Suitability of MongoDB for hierarchial type queries

Note that this question was also asked on the google group. See http://groups.google.com/group/mongodb-user/browse_thread/thread/5cd5edd549813148 for that disucssion.

One option is to use an array key. You can store the hierarchy as an array of values (for example ['US','CA','Los Angeles']). Then you can query against records based on individual elements in that array key For example: First, store some documents with the array value representing the hierarchy

> db.hierarchical.save({ location: ['US','CA','LA'], name: 'foo'} ) 
> db.hierarchical.save({ location: ['US','CA','SF'], name: 'bar'} ) 
> db.hierarchical.save({ location: ['US','MA','BOS'], name: 'baz'} ) 

Make sure we have an index on the location field so we can perform fast queries against its values

> db.hierarchical.ensureIndex({'location':1}) 

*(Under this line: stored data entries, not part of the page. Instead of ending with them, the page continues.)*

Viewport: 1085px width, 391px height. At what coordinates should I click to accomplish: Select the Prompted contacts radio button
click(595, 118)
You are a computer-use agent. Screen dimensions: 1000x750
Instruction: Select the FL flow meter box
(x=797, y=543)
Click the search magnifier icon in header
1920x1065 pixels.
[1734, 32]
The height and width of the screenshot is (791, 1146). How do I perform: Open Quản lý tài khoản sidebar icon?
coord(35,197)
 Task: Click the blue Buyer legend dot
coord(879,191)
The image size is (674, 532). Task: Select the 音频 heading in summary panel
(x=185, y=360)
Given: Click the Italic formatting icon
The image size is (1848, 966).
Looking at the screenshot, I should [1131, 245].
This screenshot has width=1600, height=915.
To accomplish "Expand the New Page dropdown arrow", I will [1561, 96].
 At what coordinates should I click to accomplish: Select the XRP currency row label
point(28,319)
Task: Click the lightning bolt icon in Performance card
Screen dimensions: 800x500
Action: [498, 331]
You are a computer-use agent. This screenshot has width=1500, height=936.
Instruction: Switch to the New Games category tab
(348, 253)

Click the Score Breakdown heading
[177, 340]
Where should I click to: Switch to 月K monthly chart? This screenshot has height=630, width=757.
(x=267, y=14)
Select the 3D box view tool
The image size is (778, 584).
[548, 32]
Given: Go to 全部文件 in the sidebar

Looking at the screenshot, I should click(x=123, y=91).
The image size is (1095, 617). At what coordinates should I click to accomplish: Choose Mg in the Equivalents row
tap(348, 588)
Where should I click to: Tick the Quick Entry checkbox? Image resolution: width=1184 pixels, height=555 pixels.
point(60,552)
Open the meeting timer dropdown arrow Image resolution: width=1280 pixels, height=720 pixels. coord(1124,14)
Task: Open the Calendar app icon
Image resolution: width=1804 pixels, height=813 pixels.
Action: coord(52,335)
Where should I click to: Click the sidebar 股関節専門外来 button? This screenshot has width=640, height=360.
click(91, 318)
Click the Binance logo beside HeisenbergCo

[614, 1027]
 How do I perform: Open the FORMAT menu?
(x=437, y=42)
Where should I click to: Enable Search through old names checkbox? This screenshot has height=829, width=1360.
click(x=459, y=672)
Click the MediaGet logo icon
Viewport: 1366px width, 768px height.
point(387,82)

Find all records in California

> db.hierarchical.find({location: 'CA'}) 
{ "_id" : ObjectId("4d9f69cbf88aea89d1492c55"), "location" : [ "US", "CA", "LA" ], "name" : "foo" } 
{ "_id" : ObjectId("4d9f69dcf88aea89d1492c56"), "location" : [ "US", "CA", "SF" ], "name" : "bar" } 

Find all records in Massachusetts

> db.hierarchical.find({location: 'MA'}) 
{ "_id" : ObjectId("4d9f6a21f88aea89d1492c5a"), "location" : [ "US", "MA", "BOS" ], "name" : "baz" } 

Find all records in the US

> db.hierarchical.find({location: 'US'}) 
{ "_id" : ObjectId("4d9f69cbf88aea89d1492c55"), "location" : [ "US", "CA", "LA" ], "name" : "foo" } 
{ "_id" : ObjectId("4d9f69dcf88aea89d1492c56"), "location" : [ "US", "CA", "SF" ], "name" : "bar" } 
{ "_id" : ObjectId("4d9f6a21f88aea89d1492c5a"), "location" : [ "US", "MA", "BOS" ], "name" : "baz" } 

Note that in this model, your values in the array would need to be unique. So for example, if you had 'springfield' in different states, then you would need to do some extra work to differentiate.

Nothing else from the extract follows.